Static Member Data and Static Member Functions
(Ref. Lippman 13.5)
The Point class that we have developed has both member data (properties) and member functions (methods). Each object that we create will have its own variables mfX, and mfY, whose values can vary from one Point to another. In order to access a member function, we must have created an object first e.g. if we want to write
a.print();
then the object a must already exist.
Suppose now that we wish to have a counter that will keep track of the number of Point objects that we create. It does not make sense for each Point object to have its own copy of the counter, since the counter will have the same value regardless of which object we are referring to. We would rather have a single integer variable that is shared by all objects of the class. We can do this by creating a static member variable as the counter. What if we wish to provide a member function to query the counter? We would not be able to access the member function unless we have created at least one object. We would rather have a function that is associated with the class itself and not with any object. We can do this by creating a static member function. The following example illustrates this.
point.h
// Declaration of class Point.
#ifndef _POINT_H_
#define _POINT_H_
#include <iostream.h>
class Point {
// The state of a Point object. Property variables are typically
// set up as private data members, which are read from and
// written to via public access methods.
private:
float mfX;
float mfY;
static int miCount;
// The behavior of a Point object.
public:
Point(float fX=0, float fY=0); // A constructor that takes two floats.
~Point(); // The destructor.
static int get_count();
// …
};
#endif // _POINT_H_
point.C
// Definition of class Point.
#include “point.h”
// Initialize the counter.
int Point::miCount = 0;
// A constructor which creates a Point object from two floats.
Point::Point(float fX, float fY) {
cout << “In constructor Point::Point(float,float)” << endl;
mfX = fX;
mfY = fY;
miCount++;
}
// The destructor.
Point::~Point() {
cout << “In destructor Point::~Point()” << endl;
miCount–;
}
// Accessor for the counter variable.
int Point::get_count() {
return miCount;
}
point_test.C
#include “point.h”
int main() {
cout << Point::get_count() << endl; // We don’t have any Point objects yet!
Point a;
Point *b = new Point(1.0, 2.0);
cout << b->get_count() << endl; // This is allowed, since *b exists.
delete b;
cout << a.get_count() << endl; // This is allowed, since a exists.
return 0;
}

SET PROBLEM A
Update the rows from the start up to and including the line with "pos(563,239)", replacing "oscillator" with "momentum" and leaving everything else as it is.

GIVEN INFORMATION
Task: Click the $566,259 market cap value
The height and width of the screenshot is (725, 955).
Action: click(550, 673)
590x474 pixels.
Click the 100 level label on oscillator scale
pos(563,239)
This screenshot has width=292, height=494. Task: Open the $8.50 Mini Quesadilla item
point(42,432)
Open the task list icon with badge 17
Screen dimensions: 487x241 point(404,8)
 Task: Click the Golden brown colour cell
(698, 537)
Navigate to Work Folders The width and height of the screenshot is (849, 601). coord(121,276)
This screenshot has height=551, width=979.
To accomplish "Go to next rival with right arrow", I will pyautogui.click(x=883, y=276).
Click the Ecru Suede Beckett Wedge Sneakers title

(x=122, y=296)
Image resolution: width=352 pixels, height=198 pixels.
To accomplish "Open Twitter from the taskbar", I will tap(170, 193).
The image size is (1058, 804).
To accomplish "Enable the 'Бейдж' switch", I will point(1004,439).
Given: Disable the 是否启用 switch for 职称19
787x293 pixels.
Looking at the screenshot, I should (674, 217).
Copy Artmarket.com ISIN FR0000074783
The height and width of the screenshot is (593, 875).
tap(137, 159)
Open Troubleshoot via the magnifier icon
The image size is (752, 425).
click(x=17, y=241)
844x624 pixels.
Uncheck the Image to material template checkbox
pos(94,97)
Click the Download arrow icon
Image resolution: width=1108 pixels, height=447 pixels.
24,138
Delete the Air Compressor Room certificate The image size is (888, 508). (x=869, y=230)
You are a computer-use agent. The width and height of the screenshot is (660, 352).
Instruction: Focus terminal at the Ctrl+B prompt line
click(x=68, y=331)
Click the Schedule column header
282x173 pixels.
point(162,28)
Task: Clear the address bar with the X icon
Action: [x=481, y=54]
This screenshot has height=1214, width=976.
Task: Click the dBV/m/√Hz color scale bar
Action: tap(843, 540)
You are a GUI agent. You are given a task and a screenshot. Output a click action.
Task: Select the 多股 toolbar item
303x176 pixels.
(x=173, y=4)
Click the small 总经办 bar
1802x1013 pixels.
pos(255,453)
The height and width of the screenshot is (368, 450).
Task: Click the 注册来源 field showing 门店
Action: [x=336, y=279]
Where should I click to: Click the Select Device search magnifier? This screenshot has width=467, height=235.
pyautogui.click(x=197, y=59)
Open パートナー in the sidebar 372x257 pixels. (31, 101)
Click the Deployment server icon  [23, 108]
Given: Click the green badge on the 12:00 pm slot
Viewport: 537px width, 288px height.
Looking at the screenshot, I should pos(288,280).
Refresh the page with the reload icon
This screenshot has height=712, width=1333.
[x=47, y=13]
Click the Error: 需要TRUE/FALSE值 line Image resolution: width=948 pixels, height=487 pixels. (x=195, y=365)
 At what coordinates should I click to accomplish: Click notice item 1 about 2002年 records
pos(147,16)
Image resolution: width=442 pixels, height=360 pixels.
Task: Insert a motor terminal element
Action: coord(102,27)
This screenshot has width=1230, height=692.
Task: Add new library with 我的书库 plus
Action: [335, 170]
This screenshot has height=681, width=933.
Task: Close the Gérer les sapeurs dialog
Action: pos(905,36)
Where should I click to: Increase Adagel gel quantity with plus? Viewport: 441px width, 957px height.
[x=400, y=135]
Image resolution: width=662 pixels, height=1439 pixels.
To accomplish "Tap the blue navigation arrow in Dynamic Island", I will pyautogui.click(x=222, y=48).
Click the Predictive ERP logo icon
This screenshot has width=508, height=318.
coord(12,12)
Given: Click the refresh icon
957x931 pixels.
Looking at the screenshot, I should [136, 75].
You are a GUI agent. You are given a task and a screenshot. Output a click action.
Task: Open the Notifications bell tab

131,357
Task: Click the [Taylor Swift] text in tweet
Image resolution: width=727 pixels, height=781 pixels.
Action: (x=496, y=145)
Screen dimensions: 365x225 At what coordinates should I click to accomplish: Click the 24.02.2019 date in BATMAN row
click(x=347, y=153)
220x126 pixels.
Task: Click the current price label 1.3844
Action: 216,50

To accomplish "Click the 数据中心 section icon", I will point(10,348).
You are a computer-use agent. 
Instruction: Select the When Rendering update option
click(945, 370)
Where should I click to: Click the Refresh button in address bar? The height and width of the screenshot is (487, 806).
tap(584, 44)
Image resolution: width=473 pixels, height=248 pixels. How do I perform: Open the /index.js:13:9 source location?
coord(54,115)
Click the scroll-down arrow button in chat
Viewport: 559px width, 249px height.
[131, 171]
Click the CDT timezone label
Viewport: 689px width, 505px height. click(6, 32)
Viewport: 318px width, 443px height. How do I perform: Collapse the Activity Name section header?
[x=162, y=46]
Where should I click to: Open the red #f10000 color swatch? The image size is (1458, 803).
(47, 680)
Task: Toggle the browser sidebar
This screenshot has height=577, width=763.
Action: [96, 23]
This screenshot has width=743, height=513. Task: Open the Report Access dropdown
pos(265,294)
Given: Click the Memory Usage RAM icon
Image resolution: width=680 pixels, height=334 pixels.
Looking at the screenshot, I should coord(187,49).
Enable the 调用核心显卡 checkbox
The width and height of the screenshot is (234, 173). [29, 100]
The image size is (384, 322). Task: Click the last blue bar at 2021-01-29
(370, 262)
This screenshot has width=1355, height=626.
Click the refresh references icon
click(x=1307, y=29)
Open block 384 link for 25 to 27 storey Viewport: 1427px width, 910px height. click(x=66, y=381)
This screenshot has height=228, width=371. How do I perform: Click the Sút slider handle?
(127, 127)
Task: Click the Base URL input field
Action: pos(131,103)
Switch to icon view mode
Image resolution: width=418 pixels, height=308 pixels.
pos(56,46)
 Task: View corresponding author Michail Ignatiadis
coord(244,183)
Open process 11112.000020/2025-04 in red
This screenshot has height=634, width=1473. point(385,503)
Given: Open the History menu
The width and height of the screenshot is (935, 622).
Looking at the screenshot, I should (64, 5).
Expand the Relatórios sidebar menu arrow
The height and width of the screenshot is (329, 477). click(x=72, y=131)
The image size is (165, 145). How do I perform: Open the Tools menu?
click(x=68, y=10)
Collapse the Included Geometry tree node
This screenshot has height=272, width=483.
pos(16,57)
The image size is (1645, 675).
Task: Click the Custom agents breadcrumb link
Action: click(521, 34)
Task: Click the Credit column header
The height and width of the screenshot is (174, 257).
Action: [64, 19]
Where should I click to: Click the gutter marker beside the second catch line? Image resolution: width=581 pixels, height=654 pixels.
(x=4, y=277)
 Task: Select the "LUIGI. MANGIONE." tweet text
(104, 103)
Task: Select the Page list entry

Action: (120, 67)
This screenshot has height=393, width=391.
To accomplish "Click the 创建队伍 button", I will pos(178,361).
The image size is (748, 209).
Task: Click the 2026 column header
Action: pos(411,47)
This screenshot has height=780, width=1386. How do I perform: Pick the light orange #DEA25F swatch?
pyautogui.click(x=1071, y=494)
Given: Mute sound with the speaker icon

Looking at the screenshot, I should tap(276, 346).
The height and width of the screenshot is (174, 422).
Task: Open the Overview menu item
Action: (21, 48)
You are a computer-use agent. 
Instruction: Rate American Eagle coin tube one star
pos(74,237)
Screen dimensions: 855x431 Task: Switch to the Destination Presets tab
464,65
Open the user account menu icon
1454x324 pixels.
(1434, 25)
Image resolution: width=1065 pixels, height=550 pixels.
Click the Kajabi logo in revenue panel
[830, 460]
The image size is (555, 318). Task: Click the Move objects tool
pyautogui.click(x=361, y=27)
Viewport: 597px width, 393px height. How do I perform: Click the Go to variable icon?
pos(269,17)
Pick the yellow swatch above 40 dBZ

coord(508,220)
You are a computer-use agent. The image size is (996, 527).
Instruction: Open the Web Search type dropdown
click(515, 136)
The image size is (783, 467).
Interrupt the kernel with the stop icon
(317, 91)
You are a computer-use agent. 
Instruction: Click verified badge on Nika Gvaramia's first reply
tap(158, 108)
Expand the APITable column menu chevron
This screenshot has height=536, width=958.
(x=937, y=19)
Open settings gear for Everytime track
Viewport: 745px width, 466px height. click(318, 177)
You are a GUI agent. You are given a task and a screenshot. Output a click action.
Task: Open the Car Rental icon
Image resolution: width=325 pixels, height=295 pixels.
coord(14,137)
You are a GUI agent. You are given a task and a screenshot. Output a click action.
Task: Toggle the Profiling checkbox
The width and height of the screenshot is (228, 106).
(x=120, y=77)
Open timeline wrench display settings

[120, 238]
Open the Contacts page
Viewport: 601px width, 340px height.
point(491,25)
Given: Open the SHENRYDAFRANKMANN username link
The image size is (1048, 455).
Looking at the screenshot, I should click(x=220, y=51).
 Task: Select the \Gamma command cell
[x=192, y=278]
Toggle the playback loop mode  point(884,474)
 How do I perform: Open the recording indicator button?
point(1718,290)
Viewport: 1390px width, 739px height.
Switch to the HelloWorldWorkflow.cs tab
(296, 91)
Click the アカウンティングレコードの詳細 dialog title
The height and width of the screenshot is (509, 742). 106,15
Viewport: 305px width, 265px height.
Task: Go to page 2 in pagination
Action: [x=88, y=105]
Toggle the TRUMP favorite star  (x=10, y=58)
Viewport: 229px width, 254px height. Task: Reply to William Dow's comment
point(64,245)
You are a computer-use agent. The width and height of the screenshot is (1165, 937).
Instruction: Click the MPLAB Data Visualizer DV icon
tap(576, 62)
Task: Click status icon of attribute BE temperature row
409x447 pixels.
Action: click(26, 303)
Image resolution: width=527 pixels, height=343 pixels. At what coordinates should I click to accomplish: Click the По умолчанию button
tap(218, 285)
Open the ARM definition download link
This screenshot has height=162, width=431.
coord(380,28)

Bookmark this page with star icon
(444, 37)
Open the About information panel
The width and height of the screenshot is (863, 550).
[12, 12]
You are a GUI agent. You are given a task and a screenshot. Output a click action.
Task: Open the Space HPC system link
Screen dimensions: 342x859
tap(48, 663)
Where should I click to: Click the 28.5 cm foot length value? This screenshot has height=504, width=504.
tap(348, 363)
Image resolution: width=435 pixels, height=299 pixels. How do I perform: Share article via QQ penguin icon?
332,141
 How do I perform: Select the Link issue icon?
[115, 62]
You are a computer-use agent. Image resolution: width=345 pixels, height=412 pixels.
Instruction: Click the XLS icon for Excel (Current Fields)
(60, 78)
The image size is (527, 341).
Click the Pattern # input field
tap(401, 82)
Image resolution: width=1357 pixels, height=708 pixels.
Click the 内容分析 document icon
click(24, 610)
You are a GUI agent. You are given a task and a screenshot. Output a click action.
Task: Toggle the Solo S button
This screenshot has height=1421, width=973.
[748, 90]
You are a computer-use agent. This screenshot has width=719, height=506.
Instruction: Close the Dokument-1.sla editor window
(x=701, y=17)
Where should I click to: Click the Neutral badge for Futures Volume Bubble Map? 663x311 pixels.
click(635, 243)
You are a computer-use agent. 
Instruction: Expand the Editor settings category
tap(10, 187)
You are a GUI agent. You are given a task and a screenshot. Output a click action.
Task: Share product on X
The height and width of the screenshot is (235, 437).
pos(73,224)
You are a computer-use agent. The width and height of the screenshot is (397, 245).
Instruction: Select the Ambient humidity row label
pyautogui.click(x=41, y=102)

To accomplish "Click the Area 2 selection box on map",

SET PROBLEM B
Answer these about the page on static members:
(i) Which section of Lippman does the page cite?
(ii) What value is miCount set to in point.C?
(iii) What is the static member function that returns the counter called?

CORRECT RESULT A
Task: Click the $566,259 market cap value
The height and width of the screenshot is (725, 955).
Action: click(550, 673)
590x474 pixels.
Click the 100 level label on momentum scale
pos(563,239)

CORRECT RESULT B
(i) 13.5
(ii) 0
(iii) get_count